Цивилизованный грек не мыслил себе жизни без спортивных занятий. Павсаний, например, не считает возможным назвать фокидскую Панопею городом, ибо там не было гимнасия.[120] Без стадиона античный город также не мог обойтись. Даже если это был город-колония. На территории Ольвии и нынешнего Херсонеса Таврического были и палестры, и гимнасии.
Спортивный профессионализм,
Политика и закат олимпии
Выступая на состязаниях, эллин отстаивал не только свою честь, но и авторитет родной общины, города, целого государства. Вспомним известную эпиграмму Симонида Кеосского, посвященную юному борцу Феогнету:
«Вот он, смотри, Феогнет, победитель в Олимпии, мальчик,Столь же прекрасный на вид, как и искусный в борьбе.И на ристалищах ловко умеющий править конями.Славою он увенчал город почтенных отцов».[121]
Еще более восторженно отозвался о Феогнете Пиндар.[122]
И хотя в те отдаленные времена не существовало командных выступлений и состязались только в личном первенстве, за плечами каждого атлета стояли сотни его сограждан, общинные традиции и храмы богов, славу которых он мог как приумножить, так и запятнать.
Это стало особенно ощутимым и приобрело необычайную остроту после распада Афинского морского союза и установления македонского господства.
338 год до н. э. – одна из самых трагических дат в истории Древней Греции. Именно в тот год македонский царь Филипп в битве при Херонее нанес сокрушительный удар эллинскому войску.
Две трети эллинского ополчения попали в плен. Тысячи отважных воинов пали смертью героев на поле брани. И теперь свободные эллины были не так уж свободны…
Но вполне вероятно, что столь печальные события были бы предотвращены, если б древнегреческие полисы не враждовали между собой и выступали против захватчиков столь же монолитно и слаженно, как это случалось иногда в прежние времена.
После поражения при Херонее священные игры фактически носили характер соревнования между ослабленными распрями и войнами греческими государствами. Вполне понятно, что для каждого государства было почетно иметь победителя на празднике, уходящем корнями в доисторические времена.
Таким образом, атлет силой своих мышц, как воин на поле боя, завоевывал на стадионе для своей полиса место под солнцем и в политическом смысле.
Однако еще через два-три столетия статьи Олимпийского устава постепенно утрачивают свое значение (по крайней мере некоторые из них). Все чаще атлеты-любители уступают место спортсменам-профессионалам, выходцам из среды пролетаризованной массы греческого населения. Таких атлетов город или даже частные лица просто нанимали за деньги, что уже не считалось столь же предосудительным, как в древности. И этот момент нашел свое отражение в творчестве древнегреческих писателей и художников.

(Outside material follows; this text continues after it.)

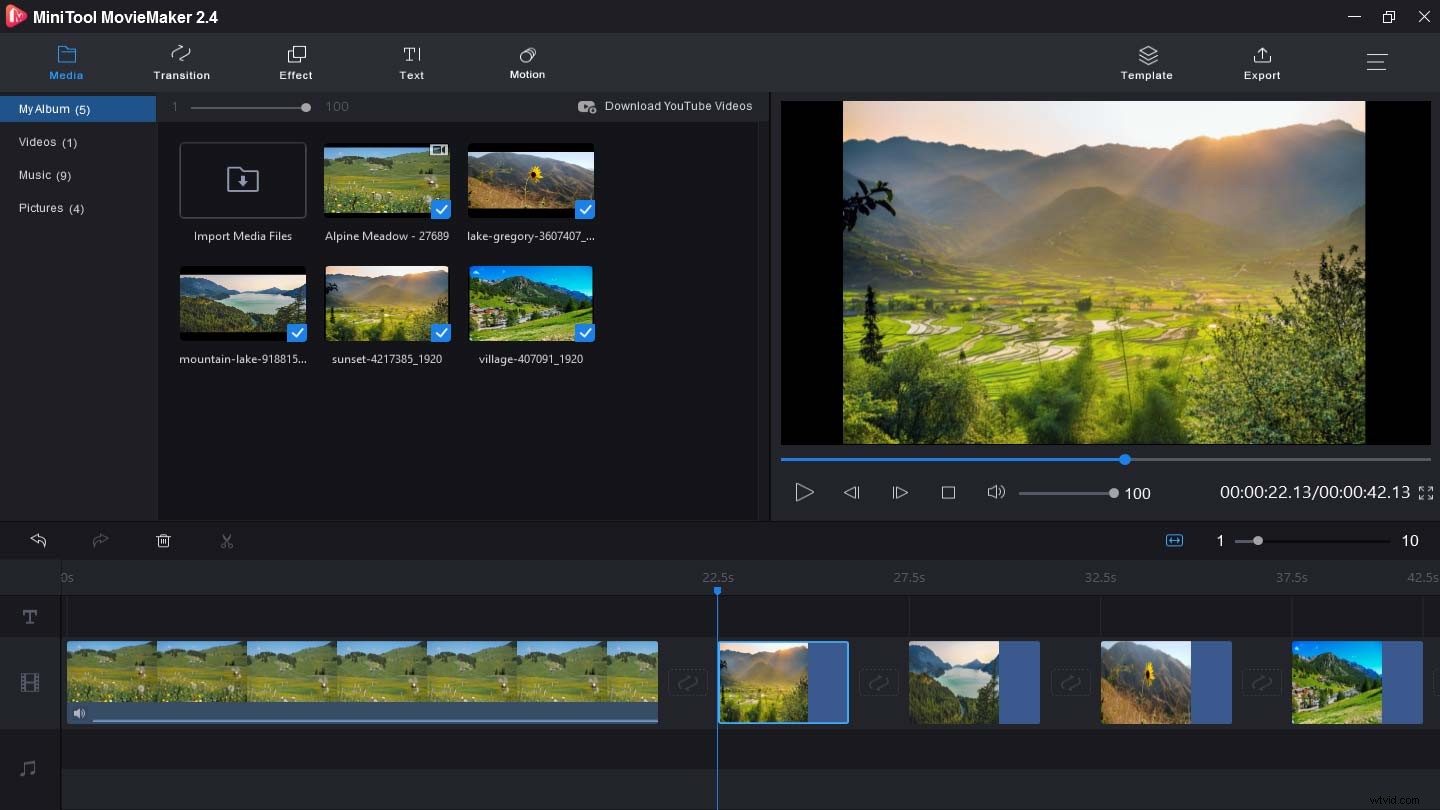The width and height of the screenshot is (1440, 810).
Task: Click Download YouTube Videos
Action: click(665, 106)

Олимпийский расцвет неумолимо переходил в олимпийский упадок. Правда, происходило это не слишком быстро, но достаточно ощутимо. И здесь нетрудно наметить вполне четкие хронологические вехи.
Большинство исследователей склонно считать, что VI–V вв. до н. э. – это еще вполне благополучный период, почти «золотой век агонистики». Столетиями складывавшиеся прочные устои античных стадионов начинают колебаться лишь в начале IV века, а в середине IV века олимпийский упадок уже очевиден: он закономерно совпал с кризисом греческого полиса и полисной системы в целом.